* **Given text**:
◇ ◇ ◇ ◇

VIETNAM - Incidents of medical malpractice in Vietnam are not rare.
For Halloween, one man in Ho Chi Minh City wore a doctor's white coat with a name tag on the left chest pocket.
It did not read "Dr Frankenstein", but "Dr Cat Tuong".
Dam Vinh Hung, a well known Vietnamese pop star, dressed up in the ghoulish costume to mimic a medic who is being gossiped about all over town.
The allegation is that he accidentally killed a 39-year-old woman in a botched breast-enlargement surgery. Then, he is said to have admitted dumping her body in the Red (Hong) River.
The woman concerned, Le Thi Thanh Huyen, suffered a tragic death - and her body is yet to be found. The story, and the alleged actions of the doctor, Nguyen Manh Tuong, continue to make headlines in the mass media.
While the actions of the pop star are in such obvious bad taste, they do seem to reflect a gory tale of medical malpractice.
Reports say that Dr Tuong carried out the operation in an unlicensed beauty clinic or salon that he worked in. It is even said that the doctor's main job was at the prestigious, state-owned Bach Mai Hospital in Hanoi.
Leading figures in the government are said to be well aware of the incident, so people are eagerly waiting to see what charges the doctor will eventually face.
Other authorities are said to be trying to avoid getting involved in the matter.

◇ ◇ ◇ ◇

* **Data excerpt**:
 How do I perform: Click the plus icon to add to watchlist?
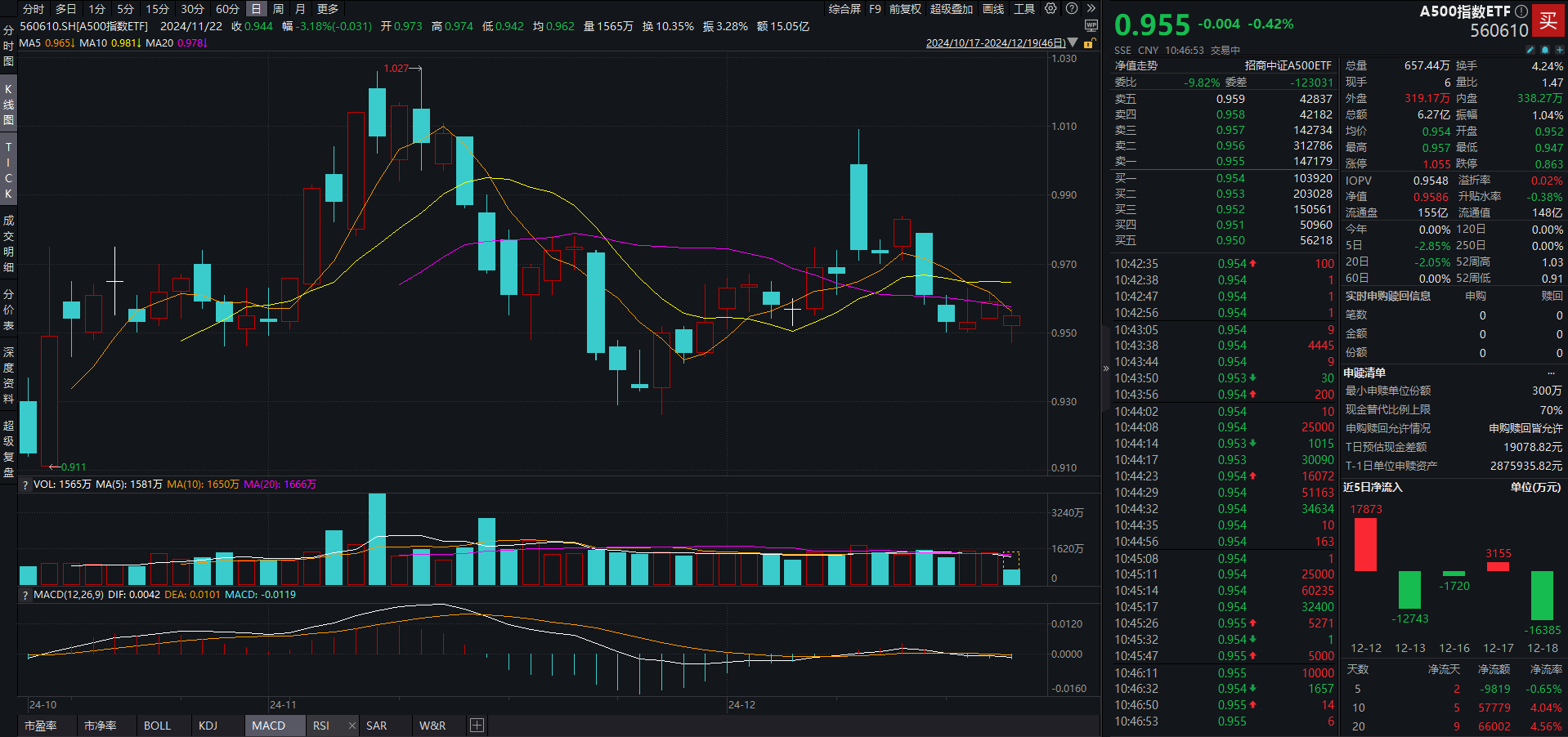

◇ ◇ ◇ ◇

* **Directions**:
1. Decide whether each statement agrees with the article on medical malpractice in Vietnam. Answer yes or no, and quote the article's deciding words exactly. (a) Dam Vinh Hung is a pop star. (b) The woman's body has been recovered. (c) Dr Tuong's main job was reportedly at a hospital in Hanoi.
2. Write the next part of the article on medical malpractice in Vietnam, starting after its final sentence.

* **Outputs in order**:
1.
(a) Yes: "Dam Vinh Hung, a well known Vietnamese pop star"
(b) No: "her body is yet to be found"
(c) Yes: "the doctor's main job was at the prestigious, state-owned Bach Mai Hospital in Hanoi"

2.
Secretary of the Hanoi Party Committee, Pham Quang Nghi, said the Health Ministry or city authorities could not be blamed for the incident. He said the case was so rare and unusual it could not be connected to the overall responsibilities of authorities.
When Nghi referred to the case as rare, he was probably referring to Dr Tuong's alleged actions in throwing her body into the river after the poor woman died. As for medical malpractice, in Vietnam, sadly, it is not a rare event. Many people know of someone who has died this way.
Just three months ago, three infants died after being vaccinated in central Quang Tri province.
Authorities recently came to the conclusion that they were given the wrong serum.
Another infant died the following month in southern Binh Phuoc province after being given a faulty tuberculosis vaccine.
In central Khanh Hoa province, a 21-month-old boy had his bladder cut out mistakenly by doctors, who were supposed to be performing surgery to remove a hernia.
The boy has to use two catheters to urinate until he's five years old - when his bladder can be rebuilt.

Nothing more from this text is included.